-- Start Data provided --
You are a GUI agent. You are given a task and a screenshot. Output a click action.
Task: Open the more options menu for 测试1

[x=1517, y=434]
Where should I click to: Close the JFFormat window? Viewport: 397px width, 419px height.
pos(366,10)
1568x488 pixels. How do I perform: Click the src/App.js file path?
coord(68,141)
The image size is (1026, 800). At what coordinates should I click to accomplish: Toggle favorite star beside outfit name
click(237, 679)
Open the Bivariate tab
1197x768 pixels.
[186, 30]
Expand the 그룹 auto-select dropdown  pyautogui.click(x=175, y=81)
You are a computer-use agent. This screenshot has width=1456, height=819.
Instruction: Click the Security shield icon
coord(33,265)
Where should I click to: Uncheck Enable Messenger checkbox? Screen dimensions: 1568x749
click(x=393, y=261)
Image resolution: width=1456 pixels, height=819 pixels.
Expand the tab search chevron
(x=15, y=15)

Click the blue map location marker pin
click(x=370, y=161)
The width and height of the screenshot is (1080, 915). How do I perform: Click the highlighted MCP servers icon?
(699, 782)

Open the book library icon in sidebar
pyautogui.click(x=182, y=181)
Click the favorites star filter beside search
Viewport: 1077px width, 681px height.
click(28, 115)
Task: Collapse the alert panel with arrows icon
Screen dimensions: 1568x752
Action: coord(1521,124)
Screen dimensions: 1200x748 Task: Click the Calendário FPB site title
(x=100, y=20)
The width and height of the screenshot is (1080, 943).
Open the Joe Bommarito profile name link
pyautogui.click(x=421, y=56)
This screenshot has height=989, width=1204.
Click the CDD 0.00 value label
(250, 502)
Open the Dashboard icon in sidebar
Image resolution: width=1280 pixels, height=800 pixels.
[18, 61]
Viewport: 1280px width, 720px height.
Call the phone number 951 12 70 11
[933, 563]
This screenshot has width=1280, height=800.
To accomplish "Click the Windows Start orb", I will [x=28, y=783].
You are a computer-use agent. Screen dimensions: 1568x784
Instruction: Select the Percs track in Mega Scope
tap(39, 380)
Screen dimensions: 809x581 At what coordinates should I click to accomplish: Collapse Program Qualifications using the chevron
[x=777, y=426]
-- End Data provided --
Instructions for the task. Reproduce the entries verbatim, from the line holding "Screen dimensions: 809x581" through the end of the entries, inclusive.

Written reply.
Screen dimensions: 809x581 At what coordinates should I click to accomplish: Collapse Program Qualifications using the chevron
[x=777, y=426]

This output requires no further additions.